The layout framework is a Java library that allows file formats to be declared using XML definition files; those formats can then be used to read and write corresponding data files.
- Supports recent NAACCR XML formats, including fields documentation.
- Supports all recent NAACCR fixed-columns formats, including fields documentation.
- Supports NAACCR HL7 2.5.1 (no field documentation is available for that format).
- Allows other fixed-columns and comma-separated-values formats to be registered via an XML definition file.
- Provides data file format auto-discovery.
The library is available on Maven Central.
To include it to your Maven or Gradle project, use the group ID com.imsweb
and the artifact ID layout
.
You can check out the release page for a list of the releases and their changes.
The layout returns the Patient objects contained in the file:
NaaccrXmlLayout layout = LayoutFactory.getNaaccrXmlLayout(LayoutFactory.LAYOUT_ID_NAACCR_XML_18);
for (Patient patient : layout.readAllPatients(inputFile)))
processPatient(patient);
For large files, consider creating a reader and using the "readPatientMessage".
Each line is read as a record that is represented as a map using keys defined in the internal XML definition files.
To read all the records of a file:
NaaccrLayout layout = LayoutFactory.getNaaccrFixedColumnsLayout(LayoutFactory.LAYOUT_ID_NAACCR_18);
for (<Map<String, String> record : layout.readAllRecords(inputFile))
processRecord(record);
For large files, consider creating a reader and using the "readNextRecord".
The layout returns the HL7 messages contained in the file:
NaaccrHl7Layout layout = LayoutFactory.getNaaccrHl7Layout(LayoutFactory.LAYOUT_ID_NAACCR_HL7_2_5_1);
for (Hl7Message message : layout.readAllMessages(inputFile)))
processMessage(message);
For large files, consider creating a reader and using the "readNextMessage".
This feature allows the library to detect which layouts can be used to handle a given file.
The library will try to identify one or several layouts that are suitable based on the beginning of the data file:
- for NAACCR XML files, the root attributes are used (without reading the entire data file)
- for NAACCR fixed-columns files, the NAACCR version and record types from the first line are used
- for generic fixed-length-columns files, the line length is used
- for generic comma-separated-values formats, the number of fields is used
List<LayoutInfo> possibleFormats = LayoutFactory.discoverFormat(inputFile);
if (!possibleFormats.isEmpty())
System.out.println("Best format for this data file is " + possibleFormats.get(0));
else
System.out.println("No registered format can be used for this data file");
If the default behavior is not good enough, you can extend the generic algorithm and override the "buildFileInfo" method to provide your own definition of what data files the layout can support.
From an XML file:
<fixed-column-layout id="my-layout" name="My Layout" length="10">
<field name="field1" start="1" end="10"/>
</fixed-column-layout>
FixedColumnsLayout layout = new FixedColumnsLayout(new File("my_layout.xml"))

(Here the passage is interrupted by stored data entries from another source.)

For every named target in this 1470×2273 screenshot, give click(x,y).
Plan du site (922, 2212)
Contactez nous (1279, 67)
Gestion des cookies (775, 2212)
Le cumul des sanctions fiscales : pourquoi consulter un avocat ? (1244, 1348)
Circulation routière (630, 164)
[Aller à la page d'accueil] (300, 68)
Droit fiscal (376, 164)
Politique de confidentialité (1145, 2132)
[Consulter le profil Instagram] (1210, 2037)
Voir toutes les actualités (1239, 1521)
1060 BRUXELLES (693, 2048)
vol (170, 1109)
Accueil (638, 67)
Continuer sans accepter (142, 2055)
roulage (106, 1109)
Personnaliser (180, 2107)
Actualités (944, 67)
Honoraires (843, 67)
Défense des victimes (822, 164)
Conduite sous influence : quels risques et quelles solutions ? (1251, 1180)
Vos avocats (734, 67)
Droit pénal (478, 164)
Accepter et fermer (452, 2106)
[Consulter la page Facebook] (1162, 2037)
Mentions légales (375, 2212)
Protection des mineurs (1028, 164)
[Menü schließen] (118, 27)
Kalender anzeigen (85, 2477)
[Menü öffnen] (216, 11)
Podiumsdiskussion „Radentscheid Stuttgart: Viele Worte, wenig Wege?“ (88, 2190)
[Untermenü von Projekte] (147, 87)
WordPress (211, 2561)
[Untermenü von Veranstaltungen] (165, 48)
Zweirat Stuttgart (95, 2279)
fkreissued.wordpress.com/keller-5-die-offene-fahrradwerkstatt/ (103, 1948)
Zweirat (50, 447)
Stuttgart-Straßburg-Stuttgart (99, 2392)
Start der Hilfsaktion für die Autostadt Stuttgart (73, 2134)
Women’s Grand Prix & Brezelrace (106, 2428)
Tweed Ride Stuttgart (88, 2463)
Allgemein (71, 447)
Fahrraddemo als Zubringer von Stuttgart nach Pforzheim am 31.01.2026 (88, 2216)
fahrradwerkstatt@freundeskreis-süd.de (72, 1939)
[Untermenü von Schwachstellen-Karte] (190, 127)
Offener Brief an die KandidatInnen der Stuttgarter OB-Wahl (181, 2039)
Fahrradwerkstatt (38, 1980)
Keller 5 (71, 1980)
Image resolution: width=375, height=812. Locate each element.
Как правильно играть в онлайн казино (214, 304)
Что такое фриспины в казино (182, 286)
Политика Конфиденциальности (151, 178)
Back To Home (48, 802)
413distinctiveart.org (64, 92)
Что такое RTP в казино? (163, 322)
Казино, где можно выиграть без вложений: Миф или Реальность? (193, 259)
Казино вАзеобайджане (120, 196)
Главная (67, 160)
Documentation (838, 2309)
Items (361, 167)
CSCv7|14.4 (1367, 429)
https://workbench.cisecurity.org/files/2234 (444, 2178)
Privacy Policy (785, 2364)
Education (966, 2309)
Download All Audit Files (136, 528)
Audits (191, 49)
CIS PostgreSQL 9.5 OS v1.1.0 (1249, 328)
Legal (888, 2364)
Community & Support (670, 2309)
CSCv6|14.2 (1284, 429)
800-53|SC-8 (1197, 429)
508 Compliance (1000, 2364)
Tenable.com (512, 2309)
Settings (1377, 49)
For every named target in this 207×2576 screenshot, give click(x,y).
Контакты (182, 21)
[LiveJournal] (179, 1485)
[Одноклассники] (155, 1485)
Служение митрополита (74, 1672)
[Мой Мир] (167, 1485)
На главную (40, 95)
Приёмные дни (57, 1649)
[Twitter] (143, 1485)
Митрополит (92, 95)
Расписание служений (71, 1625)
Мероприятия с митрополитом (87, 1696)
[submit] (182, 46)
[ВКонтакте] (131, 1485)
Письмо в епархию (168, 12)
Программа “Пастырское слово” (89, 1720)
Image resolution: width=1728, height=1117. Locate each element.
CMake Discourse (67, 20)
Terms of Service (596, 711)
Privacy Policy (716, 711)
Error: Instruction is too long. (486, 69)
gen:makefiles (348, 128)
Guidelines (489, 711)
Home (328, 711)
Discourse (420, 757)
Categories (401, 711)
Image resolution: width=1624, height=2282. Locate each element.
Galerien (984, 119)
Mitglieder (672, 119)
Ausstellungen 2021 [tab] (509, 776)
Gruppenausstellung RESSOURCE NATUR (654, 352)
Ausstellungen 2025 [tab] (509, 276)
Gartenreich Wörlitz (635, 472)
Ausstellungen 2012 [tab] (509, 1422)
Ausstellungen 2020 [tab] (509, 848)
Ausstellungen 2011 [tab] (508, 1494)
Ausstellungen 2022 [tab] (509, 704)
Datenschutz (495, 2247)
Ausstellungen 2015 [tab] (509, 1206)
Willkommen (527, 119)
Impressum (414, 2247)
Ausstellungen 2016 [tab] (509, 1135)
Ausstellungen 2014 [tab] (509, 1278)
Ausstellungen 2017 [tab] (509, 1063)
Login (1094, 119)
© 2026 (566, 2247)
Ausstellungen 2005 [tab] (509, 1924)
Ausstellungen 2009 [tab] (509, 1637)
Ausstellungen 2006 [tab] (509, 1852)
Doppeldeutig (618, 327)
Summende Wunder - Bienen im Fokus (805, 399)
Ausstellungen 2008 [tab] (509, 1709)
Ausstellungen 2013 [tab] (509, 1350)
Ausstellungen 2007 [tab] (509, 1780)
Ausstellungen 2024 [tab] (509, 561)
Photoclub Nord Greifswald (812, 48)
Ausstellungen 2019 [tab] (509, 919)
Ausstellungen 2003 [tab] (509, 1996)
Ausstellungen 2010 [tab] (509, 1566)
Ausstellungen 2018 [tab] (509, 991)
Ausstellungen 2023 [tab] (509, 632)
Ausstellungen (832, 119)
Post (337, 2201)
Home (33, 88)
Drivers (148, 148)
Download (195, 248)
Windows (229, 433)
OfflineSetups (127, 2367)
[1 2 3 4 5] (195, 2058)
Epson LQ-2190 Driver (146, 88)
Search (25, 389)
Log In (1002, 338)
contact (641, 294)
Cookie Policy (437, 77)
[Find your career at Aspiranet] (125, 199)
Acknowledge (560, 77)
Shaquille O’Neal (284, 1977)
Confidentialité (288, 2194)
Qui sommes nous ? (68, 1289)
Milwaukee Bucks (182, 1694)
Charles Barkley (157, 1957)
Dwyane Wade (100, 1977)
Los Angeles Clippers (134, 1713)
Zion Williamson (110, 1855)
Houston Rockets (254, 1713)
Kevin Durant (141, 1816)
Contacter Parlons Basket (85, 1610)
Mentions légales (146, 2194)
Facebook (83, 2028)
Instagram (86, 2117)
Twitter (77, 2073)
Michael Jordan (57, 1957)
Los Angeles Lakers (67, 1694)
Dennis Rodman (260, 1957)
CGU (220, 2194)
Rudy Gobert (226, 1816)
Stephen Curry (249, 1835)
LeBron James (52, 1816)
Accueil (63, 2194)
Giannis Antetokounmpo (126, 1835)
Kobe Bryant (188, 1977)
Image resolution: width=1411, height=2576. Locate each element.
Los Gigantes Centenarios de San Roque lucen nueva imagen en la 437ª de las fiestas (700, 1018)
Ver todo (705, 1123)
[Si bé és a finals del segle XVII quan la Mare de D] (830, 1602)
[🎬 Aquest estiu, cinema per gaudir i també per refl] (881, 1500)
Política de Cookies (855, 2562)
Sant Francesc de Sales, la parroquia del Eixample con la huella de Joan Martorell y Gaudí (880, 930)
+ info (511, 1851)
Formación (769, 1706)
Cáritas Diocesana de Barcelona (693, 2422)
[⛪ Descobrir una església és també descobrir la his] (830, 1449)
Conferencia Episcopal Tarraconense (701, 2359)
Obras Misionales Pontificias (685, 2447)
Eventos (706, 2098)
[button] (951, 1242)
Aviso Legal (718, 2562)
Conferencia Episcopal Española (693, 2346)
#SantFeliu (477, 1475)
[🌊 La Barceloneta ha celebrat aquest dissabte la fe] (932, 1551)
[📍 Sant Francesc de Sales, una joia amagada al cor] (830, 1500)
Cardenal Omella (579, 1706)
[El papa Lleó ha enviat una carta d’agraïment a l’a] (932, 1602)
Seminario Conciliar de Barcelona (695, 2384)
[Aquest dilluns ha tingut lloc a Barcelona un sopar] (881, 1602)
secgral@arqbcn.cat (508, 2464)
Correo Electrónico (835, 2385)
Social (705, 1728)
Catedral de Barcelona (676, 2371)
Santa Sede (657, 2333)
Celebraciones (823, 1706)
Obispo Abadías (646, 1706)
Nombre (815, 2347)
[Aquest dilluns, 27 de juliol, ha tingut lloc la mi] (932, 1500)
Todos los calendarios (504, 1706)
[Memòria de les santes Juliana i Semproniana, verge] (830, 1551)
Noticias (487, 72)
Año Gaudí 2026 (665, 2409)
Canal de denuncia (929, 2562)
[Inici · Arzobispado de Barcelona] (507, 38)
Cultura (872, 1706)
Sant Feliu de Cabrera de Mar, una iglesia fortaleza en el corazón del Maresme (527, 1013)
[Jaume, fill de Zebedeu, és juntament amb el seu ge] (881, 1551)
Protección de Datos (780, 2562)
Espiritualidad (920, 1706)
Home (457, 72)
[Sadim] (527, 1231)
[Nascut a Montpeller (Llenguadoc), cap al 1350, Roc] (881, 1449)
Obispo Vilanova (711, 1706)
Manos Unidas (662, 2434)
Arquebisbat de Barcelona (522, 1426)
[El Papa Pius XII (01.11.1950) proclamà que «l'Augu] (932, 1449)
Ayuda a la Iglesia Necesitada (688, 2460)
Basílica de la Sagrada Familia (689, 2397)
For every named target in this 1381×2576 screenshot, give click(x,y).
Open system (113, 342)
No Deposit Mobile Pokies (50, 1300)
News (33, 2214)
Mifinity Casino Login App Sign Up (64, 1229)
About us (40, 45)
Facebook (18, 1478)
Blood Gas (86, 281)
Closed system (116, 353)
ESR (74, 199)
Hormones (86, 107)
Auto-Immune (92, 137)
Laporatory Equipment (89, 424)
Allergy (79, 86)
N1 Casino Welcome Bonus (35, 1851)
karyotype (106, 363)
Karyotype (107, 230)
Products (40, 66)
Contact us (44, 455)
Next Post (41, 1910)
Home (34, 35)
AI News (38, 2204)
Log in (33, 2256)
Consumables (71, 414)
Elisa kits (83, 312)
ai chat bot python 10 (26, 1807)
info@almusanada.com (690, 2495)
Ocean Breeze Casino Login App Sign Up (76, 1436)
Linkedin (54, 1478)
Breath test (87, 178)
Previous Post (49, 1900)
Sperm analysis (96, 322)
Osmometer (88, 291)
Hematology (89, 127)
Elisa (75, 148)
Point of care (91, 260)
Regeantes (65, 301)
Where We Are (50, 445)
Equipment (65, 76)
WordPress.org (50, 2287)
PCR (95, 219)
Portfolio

LayoutFactory.registerLayout(layout);
Programmatically:
FixedColumnsLayout layout = new FixedColumnsLayout();
layout.setLayoutId("my-layout");
layout.setLayoutName("My Layout");
layout.setLayoutLineLength(10);
FixedColumnsField field1 = new FixedColumnsField();
field1.setName("field1");
field1.setStart(1);
field1.setEnd(10);
layout.setFields(Collections.singleton(field1));
LayoutFactory.registerLayout(layout);
Note that it is not necessary to register a layout for using it but the auto-discovery feature will work only with registered layouts.
This library was developed through the SEER program.
The Surveillance, Epidemiology and End Results program is a premier source for cancer statistics in the United States. The SEER program collects information on incidence, prevalence and survival from specific geographic areas representing a large portion of the US population and reports on all these data plus cancer mortality data for the entire country.